# What to do
The result should hold only the lines from the one with "Centers & Initiatives (807, 285)" through the final line of the data below, transcribed exactly, pictures left out.

# Source data
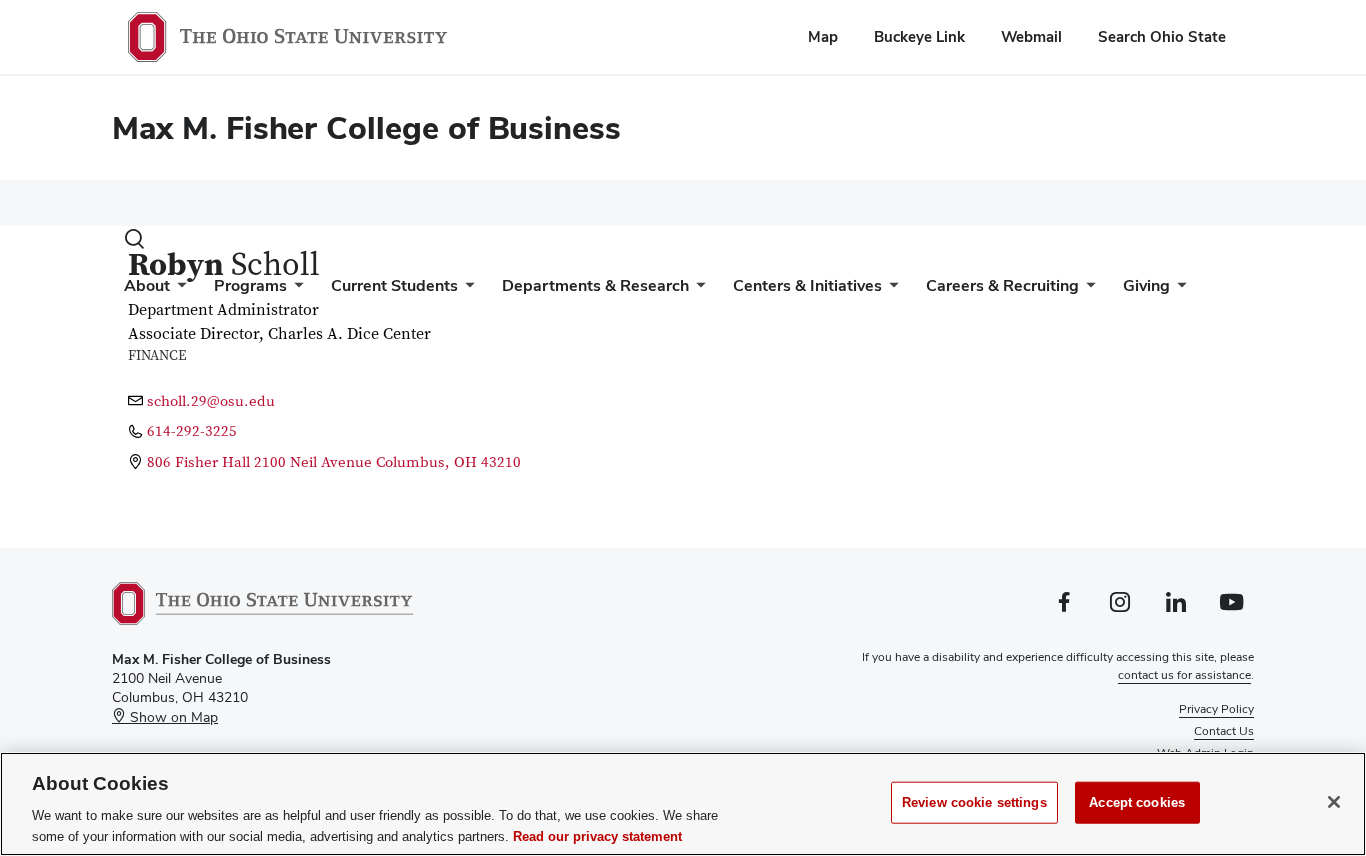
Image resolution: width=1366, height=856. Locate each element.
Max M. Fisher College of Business (366, 127)
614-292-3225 (192, 431)
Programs (250, 285)
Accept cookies (1137, 802)
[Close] (1334, 802)
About (147, 285)
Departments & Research (595, 285)
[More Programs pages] (295, 290)
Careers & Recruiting (1002, 285)
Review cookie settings (974, 802)
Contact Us (1224, 731)
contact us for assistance (1184, 675)
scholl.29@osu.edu (211, 401)
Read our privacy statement (597, 835)
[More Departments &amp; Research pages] (697, 290)
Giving (1146, 285)
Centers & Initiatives (807, 285)
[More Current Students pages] (466, 290)
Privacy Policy (1216, 709)
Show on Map (172, 717)
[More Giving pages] (1178, 290)
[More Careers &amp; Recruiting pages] (1087, 290)
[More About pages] (178, 290)
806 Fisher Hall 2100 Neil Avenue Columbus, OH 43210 (334, 462)
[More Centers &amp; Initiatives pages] (890, 290)
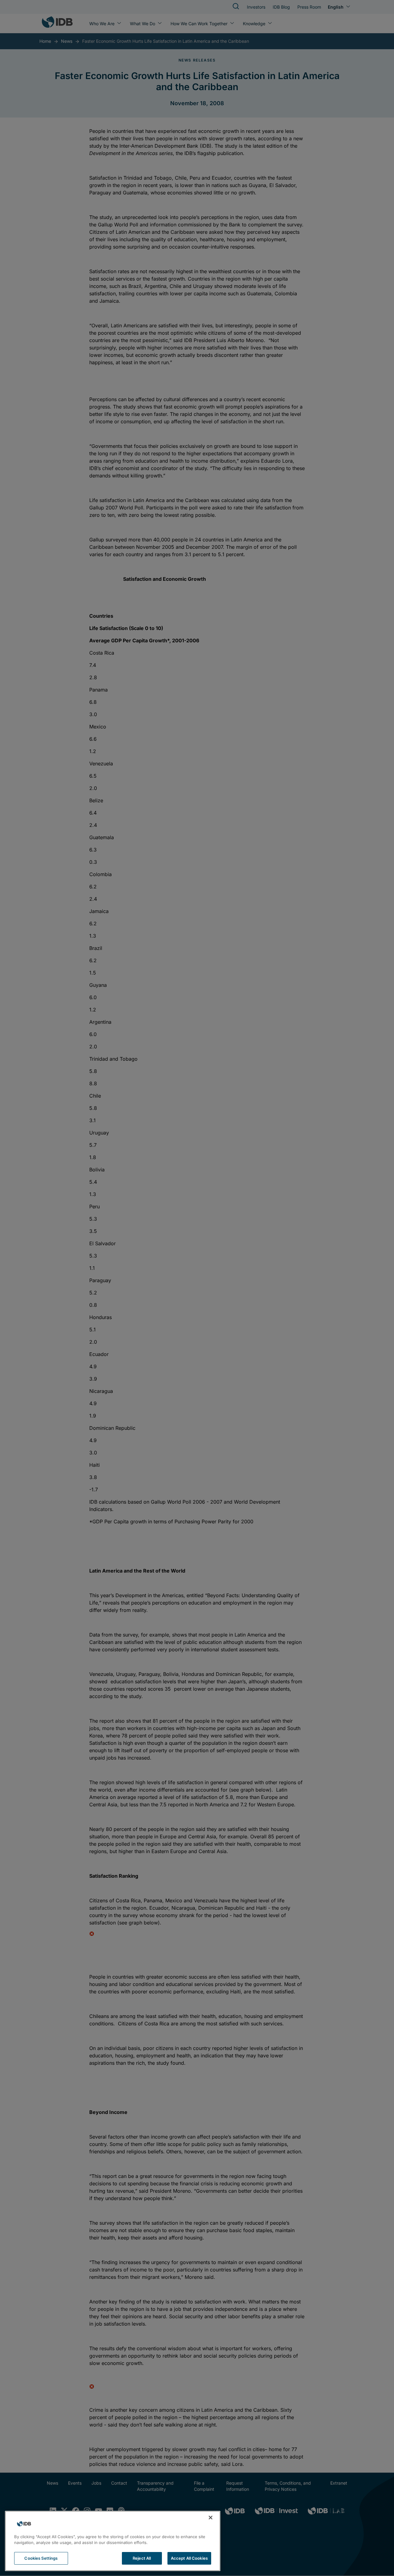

# Written response
Centers & Initiatives (807, 285)
[More Current Students pages] (466, 290)
Privacy Policy (1216, 709)
Show on Map (172, 717)
[More Giving pages] (1178, 290)
[More Careers &amp; Recruiting pages] (1087, 290)
[More About pages] (178, 290)
806 Fisher Hall 2100 Neil Avenue Columbus, OH 43210 (334, 462)
[More Centers &amp; Initiatives pages] (890, 290)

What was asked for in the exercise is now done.